April 18, 2013 in City

In brief: $50,000 bond set for suspect in shooting

From Staff And Wire Reports
 

A man charged with shooting another man during a fight in the victim’s apartment was ordered held Wednesday on a $50,000 bond.

Superior Court Judge James Triplet ordered the bond for Jesse T. Adams, 28, who was charged with first-degree burglary and assault stemming from the Tuesday morning shooting of Justin R. Jordan. A bullet passed through Jordan’s abdomen.

Officers responded Tuesday to 2104 E. Heroy Ave. and found Jordan, who said he had been shot by a man he knew only as Jesse. Jordan explained an ongoing feud with the suspect, who accused Jordan of stealing a motorized minibike, according to court records. Jordan said he awoke Tuesday to find Adams standing in his bedroom swinging a collapsible police baton. Jordan said he was struck several times and struggled with Adams, who then pulled a gun and shot Jordan.

Jordan said he wrestled the gun away from Adams, unloaded it and handed it back to Adams, who then fled the residence, according to court records.

Officer Eugene Baldwin later found Adams walking near Colton Street and Magnesium Road. Adams had an unloaded pistol magazine in his pocket, according to court records.

Hybrid rattlesnake seized from apartment

OLYMPIA – Thurston County authorities have seized a nearly 5-foot-long illegal hybrid diamond back rattlesnake from an Olympia apartment.

An animal control officer seized the snake on Sunday after a neighbor called with concerns. The neighbor said the man who owned the hybrid snake said he’d been bitten before and airlifted to a Seattle hospital. The man has other legal snakes.

Washington state Fish and Wildlife Officer Greg Haw said hybrid snakes are dangerous because there isn’t antivenom readily available that could be used as an antidote if it bit someone.

The snake’s owner may face a civil fine of up to $2,000.

Officials say the hybrid snake will move to a reptile zoo near Monroe.

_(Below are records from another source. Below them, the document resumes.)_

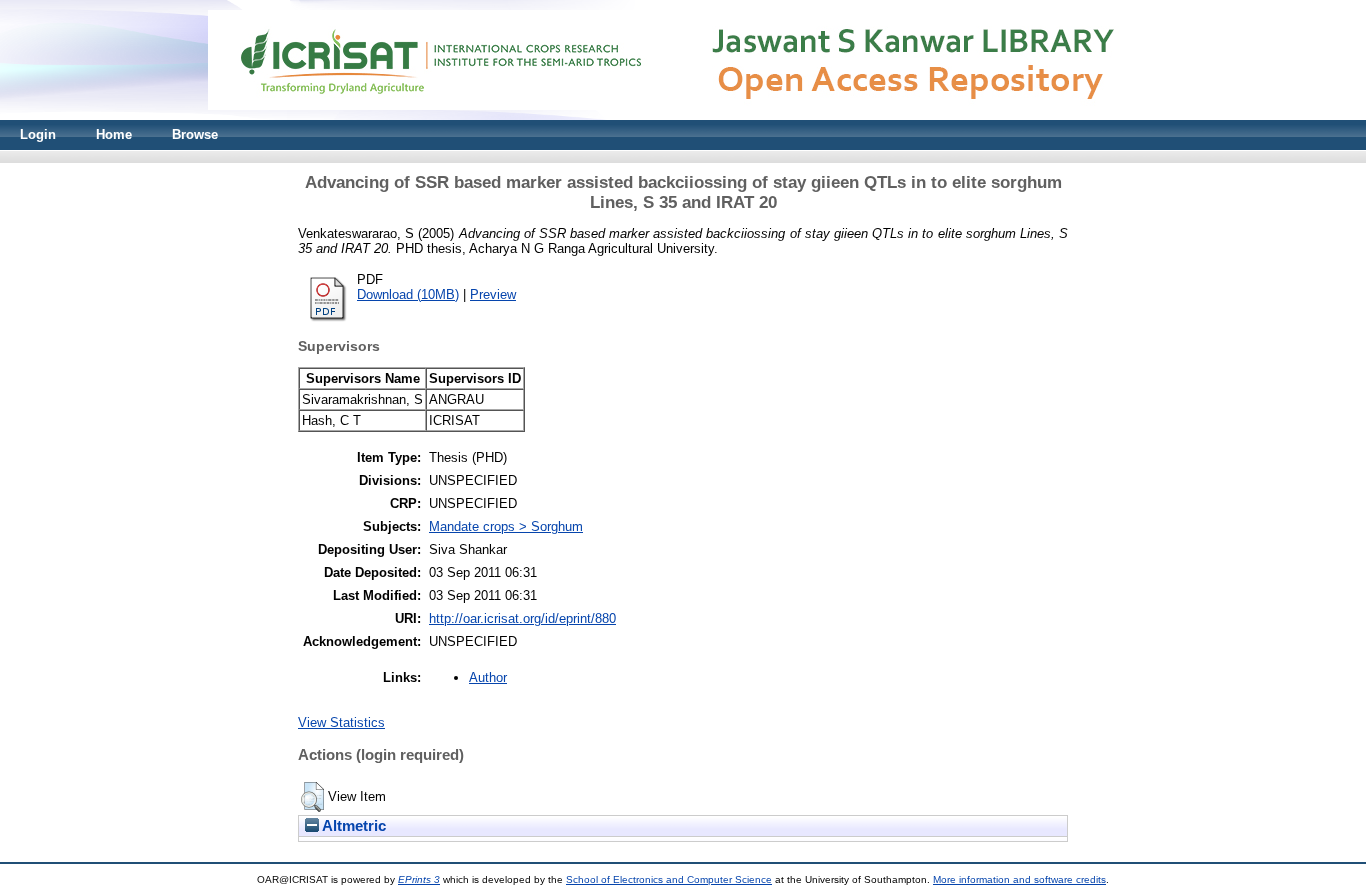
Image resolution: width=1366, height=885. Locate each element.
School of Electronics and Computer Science (669, 879)
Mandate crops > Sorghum (506, 526)
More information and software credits (1019, 879)
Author (488, 677)
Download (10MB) (408, 294)
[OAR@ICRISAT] (683, 115)
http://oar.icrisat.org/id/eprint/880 (522, 618)
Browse (195, 134)
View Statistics (341, 722)
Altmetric (352, 826)
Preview (493, 294)
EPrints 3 (419, 879)
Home (114, 134)
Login (38, 134)
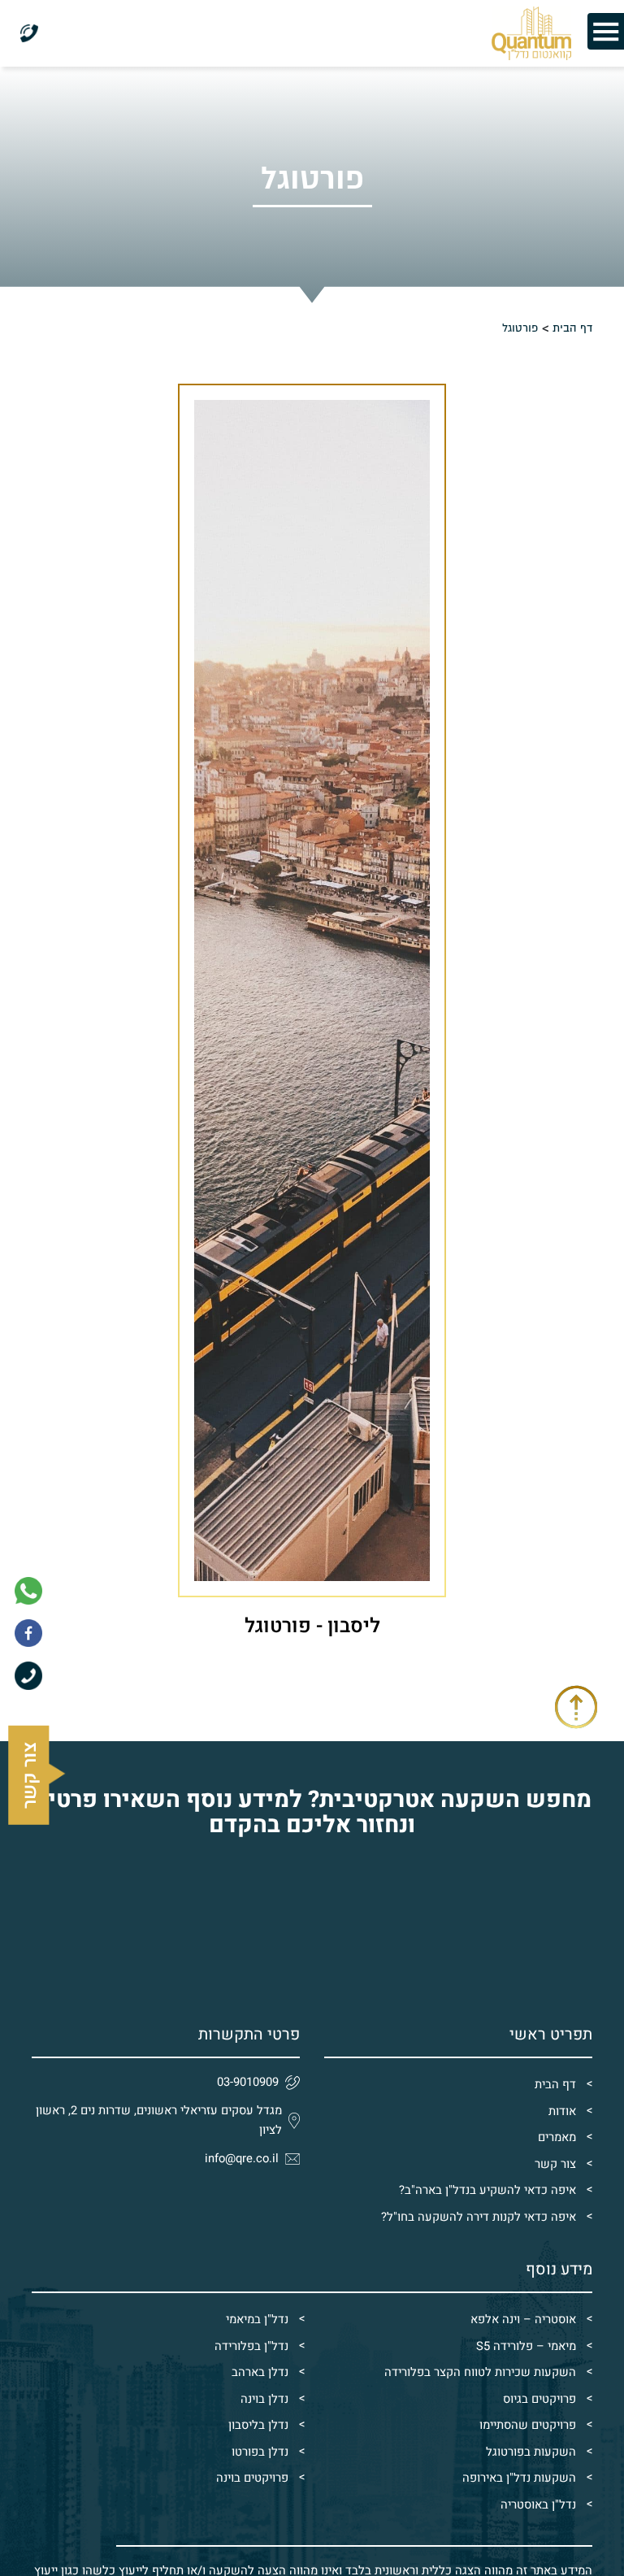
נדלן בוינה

It is illegal to own a rattlesnake, or any other “dangerous wild animal” in Washington state, unless a pet owner has an exemption from the law, such as for a reptile refuge or for educational purposes, Haw said. But Haw said under the state’s dangerous wild animal law, people who possessed an animal prior to July 22, 2007, were grandfathered in and allowed to keep their pets.

Pendleton area makes play for drone testing

PENDLETON, Ore. – Pendleton officials trying to lure manufacturers of drone aircraft to their industrial park say a slowdown in commercial flights and sparse population make their Eastern Oregon site area prime for testing unmanned aircraft.

“There’s not much to hit in the air, there’s not much to hit on the ground,” economic development consultant Steve Chrisman told the East Oregonian.

Chrisman said he and the leader of the local convention center plan a conference in Pendleton in October for drone manufacturers, and they hope to recruit participants at a similar conference in Seattle this week.

Drones have attracted the attention of economic development officials over much of Oregon, and especially in the open areas east of the Cascade Range.

“For dramatic industrial development, it’s probably our best bet at this point,” Chrisman said.

The local airport is underused, he said. The only commercial airline, SeaPort Air, has seen passenger numbers fall by more than half since 2001.

North Idaho man gets life term for 2011 slaying

SANDPOINT – A North Idaho man has been sentenced to life in prison in the 2011 shooting death of a romantic rival.

First District Judge Barbara Buchanan sentenced 20-year-old Austin Blake Thrasher of Cocolalla Tuesday.

The judge ordered Thrasher to serve at least 25 years before becoming eligible for parole in the slaying of 19-year-old Michael Wyatt Smith.

Detectives said Thrasher resorted to violence after learning he and Smith were dating the same 16-year-old Clark Fork girl. Bonner County Prosecutor Louis Marshall said Tuesday the slaying was committed out of jealousy and with premeditation.

Smith was initially reported missing and his killing was undetected until early 2012 when Thrasher’s wife – arrested for a separate crime – then told police where the body was buried.